Podemos dividi-los em grupos, categorias, tipos, chamem como quiser. Há aqueles amigos de farra, sempre conosco em todas as bagunças, bebedeiras, esquemas. Há os conselheiros, não nos vemos sempre, mas, com certeza, sempre têm algo muito profundo a ser dito num momento difícil. Há os do trabalho, horário de expediente, talvez até um happy hour, mas não muito além disso. Sim, claro, os amigos dos estudos, colégio/faculdade, sempre na mesma “panelinha”, livrando um que não contribuiu para a tarefa em grupo, mas não merece ficar com zero. Não podemos esquecer os amigos de infância, com quem dividimos um mundo de fantasia, de descobertas e, agora, de lembranças saudosas. E, por fim, o famoso “amigo do peito”, também chamado de “amigo irmão”, aquele que dizemos que será amizade eterna, que estava conosco em nossos maiores porres, em nossas revoltas com a vida, quando conseguimos algo que tanto desejamos, que será nosso (a) padrinho/madrinha de casamento e/ou de nossos filhos, alguém que sempre podemos contar.

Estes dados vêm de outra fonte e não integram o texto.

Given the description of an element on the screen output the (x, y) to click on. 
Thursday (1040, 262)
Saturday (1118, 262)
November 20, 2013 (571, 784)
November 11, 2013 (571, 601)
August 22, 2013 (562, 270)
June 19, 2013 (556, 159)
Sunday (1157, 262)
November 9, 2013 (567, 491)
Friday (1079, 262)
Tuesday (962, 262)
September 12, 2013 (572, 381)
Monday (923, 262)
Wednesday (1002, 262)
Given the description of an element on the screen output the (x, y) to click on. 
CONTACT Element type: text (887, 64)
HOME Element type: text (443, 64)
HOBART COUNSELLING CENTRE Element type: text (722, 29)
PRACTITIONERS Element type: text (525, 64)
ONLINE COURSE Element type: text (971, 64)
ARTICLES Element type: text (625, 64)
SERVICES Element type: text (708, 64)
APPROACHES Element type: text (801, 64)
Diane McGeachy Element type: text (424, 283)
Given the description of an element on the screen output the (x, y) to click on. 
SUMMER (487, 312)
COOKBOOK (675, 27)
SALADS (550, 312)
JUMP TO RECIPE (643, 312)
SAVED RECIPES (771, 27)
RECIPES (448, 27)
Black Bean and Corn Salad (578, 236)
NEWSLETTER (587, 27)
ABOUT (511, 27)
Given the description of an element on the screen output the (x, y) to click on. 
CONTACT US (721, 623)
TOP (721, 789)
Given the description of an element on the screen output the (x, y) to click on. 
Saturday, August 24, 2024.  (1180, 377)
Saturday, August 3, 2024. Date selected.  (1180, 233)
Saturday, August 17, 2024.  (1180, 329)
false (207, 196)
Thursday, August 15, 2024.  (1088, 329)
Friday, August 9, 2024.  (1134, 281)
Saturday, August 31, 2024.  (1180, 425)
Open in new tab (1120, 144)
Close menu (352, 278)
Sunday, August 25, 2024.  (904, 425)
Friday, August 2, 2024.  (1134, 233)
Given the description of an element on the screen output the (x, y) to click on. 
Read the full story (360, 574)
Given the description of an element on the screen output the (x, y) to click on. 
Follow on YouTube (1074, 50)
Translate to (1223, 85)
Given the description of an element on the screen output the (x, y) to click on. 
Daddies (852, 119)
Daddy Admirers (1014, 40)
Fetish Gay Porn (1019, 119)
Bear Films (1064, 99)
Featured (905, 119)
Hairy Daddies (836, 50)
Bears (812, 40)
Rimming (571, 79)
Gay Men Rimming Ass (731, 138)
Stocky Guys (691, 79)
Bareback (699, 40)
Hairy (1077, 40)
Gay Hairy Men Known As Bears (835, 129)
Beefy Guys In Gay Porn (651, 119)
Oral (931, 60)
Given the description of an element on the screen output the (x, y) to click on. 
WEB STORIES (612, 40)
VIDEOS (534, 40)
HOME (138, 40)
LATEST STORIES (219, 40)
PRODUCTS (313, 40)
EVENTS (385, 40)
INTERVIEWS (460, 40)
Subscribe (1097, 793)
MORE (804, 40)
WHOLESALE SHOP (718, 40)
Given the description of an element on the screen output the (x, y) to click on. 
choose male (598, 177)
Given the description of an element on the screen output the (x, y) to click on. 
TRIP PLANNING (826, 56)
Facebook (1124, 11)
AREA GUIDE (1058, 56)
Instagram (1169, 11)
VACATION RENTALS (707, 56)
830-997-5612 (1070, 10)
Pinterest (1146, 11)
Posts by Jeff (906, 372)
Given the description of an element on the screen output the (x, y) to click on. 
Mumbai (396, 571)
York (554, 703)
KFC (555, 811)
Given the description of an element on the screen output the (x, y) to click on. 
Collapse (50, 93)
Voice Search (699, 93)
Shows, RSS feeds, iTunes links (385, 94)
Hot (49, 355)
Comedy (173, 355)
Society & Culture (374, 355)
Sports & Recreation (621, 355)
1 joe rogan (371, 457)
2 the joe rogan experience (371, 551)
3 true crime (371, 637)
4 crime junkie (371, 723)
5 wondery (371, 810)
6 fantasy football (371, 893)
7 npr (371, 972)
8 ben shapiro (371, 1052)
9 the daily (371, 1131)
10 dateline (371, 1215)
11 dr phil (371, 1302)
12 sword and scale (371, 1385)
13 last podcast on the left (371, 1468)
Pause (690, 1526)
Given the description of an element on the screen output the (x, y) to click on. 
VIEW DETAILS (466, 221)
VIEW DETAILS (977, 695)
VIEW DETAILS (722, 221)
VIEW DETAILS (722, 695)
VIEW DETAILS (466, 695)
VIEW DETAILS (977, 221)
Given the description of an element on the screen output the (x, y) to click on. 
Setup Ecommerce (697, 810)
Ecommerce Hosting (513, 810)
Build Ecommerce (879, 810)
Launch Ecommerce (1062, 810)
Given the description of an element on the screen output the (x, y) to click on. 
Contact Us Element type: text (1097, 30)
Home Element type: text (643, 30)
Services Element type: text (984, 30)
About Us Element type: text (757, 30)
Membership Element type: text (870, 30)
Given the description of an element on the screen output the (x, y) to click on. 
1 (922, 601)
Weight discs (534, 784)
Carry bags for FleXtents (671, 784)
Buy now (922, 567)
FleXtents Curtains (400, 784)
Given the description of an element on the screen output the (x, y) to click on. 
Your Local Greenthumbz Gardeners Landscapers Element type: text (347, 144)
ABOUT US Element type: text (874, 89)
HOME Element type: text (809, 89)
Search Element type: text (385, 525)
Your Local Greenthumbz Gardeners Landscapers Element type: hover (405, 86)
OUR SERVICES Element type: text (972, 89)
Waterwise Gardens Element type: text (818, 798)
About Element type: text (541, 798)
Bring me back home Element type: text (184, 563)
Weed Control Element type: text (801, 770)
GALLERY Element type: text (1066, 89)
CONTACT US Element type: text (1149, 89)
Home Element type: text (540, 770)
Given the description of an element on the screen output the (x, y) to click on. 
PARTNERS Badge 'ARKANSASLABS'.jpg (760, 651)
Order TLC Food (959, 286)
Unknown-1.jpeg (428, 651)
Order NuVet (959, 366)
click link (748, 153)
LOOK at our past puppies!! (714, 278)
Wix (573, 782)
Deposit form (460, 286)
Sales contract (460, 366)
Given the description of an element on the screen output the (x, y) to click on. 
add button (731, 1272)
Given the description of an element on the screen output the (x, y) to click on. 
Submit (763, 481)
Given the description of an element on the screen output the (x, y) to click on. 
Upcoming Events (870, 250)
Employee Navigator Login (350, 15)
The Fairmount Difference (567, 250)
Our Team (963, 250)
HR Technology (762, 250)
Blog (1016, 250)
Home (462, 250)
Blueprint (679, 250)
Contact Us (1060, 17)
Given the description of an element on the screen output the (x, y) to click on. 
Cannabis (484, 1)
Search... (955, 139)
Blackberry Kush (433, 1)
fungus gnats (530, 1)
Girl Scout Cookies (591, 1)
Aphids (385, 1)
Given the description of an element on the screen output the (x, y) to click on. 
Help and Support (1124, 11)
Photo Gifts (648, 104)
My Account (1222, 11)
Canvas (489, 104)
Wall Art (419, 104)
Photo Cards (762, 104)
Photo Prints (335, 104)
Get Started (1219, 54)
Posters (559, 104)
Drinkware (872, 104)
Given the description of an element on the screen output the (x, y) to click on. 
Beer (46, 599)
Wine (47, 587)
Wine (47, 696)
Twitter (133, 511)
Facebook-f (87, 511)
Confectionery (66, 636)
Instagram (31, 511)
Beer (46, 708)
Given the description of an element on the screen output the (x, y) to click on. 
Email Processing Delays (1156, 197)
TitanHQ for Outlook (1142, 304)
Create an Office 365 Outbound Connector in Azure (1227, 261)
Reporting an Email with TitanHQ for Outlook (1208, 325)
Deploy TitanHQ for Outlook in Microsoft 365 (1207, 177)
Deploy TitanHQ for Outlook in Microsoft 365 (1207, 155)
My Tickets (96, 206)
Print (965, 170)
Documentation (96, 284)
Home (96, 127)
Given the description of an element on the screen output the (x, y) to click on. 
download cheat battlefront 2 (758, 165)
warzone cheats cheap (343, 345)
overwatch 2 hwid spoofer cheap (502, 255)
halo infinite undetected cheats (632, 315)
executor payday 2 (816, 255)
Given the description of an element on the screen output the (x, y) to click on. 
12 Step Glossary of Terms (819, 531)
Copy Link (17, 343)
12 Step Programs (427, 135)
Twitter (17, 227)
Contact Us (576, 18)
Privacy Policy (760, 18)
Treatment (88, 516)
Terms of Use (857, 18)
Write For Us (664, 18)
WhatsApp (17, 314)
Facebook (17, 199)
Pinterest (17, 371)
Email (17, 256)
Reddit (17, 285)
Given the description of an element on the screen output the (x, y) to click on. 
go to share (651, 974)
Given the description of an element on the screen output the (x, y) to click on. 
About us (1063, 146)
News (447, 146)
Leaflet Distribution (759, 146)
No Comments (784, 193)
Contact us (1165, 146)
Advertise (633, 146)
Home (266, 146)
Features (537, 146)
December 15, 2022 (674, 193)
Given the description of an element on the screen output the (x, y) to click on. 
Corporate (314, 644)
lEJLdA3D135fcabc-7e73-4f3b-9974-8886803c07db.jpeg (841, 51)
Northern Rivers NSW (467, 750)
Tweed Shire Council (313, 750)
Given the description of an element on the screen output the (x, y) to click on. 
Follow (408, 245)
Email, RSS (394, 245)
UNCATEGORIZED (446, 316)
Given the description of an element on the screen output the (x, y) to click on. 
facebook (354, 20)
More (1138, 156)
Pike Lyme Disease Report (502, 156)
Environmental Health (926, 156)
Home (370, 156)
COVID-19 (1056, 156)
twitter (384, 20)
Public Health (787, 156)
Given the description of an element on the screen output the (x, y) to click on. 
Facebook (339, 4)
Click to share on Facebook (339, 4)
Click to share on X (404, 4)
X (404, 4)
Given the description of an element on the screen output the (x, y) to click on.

Todos eles têm seu espaço, nós os oferecemos e sem cobrar por isso. Apesar de poder defini-los ou classificá-los, nunca os diferenciamos, serão sempre parte de nós, pois amizade é troca, não importa o tempo que dure. Propusemos-nos a isso, receber do outro e dar de nós, sem maiores intenções. Decepcionamos-nos simplesmente por exigir a única coisa que não poderíamos ter: perfeição.

Amigos, apesar de serem nossos super-heróis por diversas vezes, são humanos, homens, errôneos e têm esse direito. Descobrir isso pode ser chocante, mas, também, se faz libertador. A amizade pode não durar para toda a eternidade, contudo estará registrada em nossas atitudes, pensamentos, personalidades e visão de quem somos e, principalmente, do amigo que somos.

A você meu amigo, meu muito obrigado.

Alexandre Rodrigues

3 comentários:

George BOMBOM disse...

Muito bom!
Não o que esse amigo deve ter feito , mas a possibilidade que ele te deu de expor esse texto/definição sobre amigos.
Parabéns

Unknown disse...

adorei!

Nuriko disse...

Conheço muita gente, e naturalmente nem todos são amigos. Mas posso garantir que a maior sorte em minha vida foram essas pessoas que conheci e que se tornaram meus amigos. Pode até parecer clichê, mas o efeito dessa amizade... Ulálá!
Com alguns já discordei bastante, discutimos e até nos magoamos sem querer. Mas isso acontece em qualquer relacionamento, não é?
Não lembro de quem era, mas certa vez li em um lugar uma frase que dizia "só aos nossos amigos é dado o espetáculo de nossa miséria", e é verdade. Amizade é para dividir tanto o que faz bem quando o que faz mal.
Mas também é preciso cuidar do outro. Por isso me irrita profundamente quem trata o amigo como saco de pancadas. Não, as coisas não são assim!

Uma vez meu pai foi me buscar em algum lugar – não tenho muito contato com ele ou com o lado paterno da família – e eu estava contando a ele que eu daria a vida, caso fosse necessário, por alguns de meus amigos. Ele ficou surpreso, e perguntou se eu daria a vida por ele. Cogitei mentir, mas em parte eu não queria e em parte não conseguia. Respondi "não". Posso ter sido frio, talvez tenha até sido cruel. Mas isso não importa agora, o que importa é: amigos são valiosíssimos, e com eles nunca estamos sozinhos – ao menos não tão sozinhos quanto imaginamos.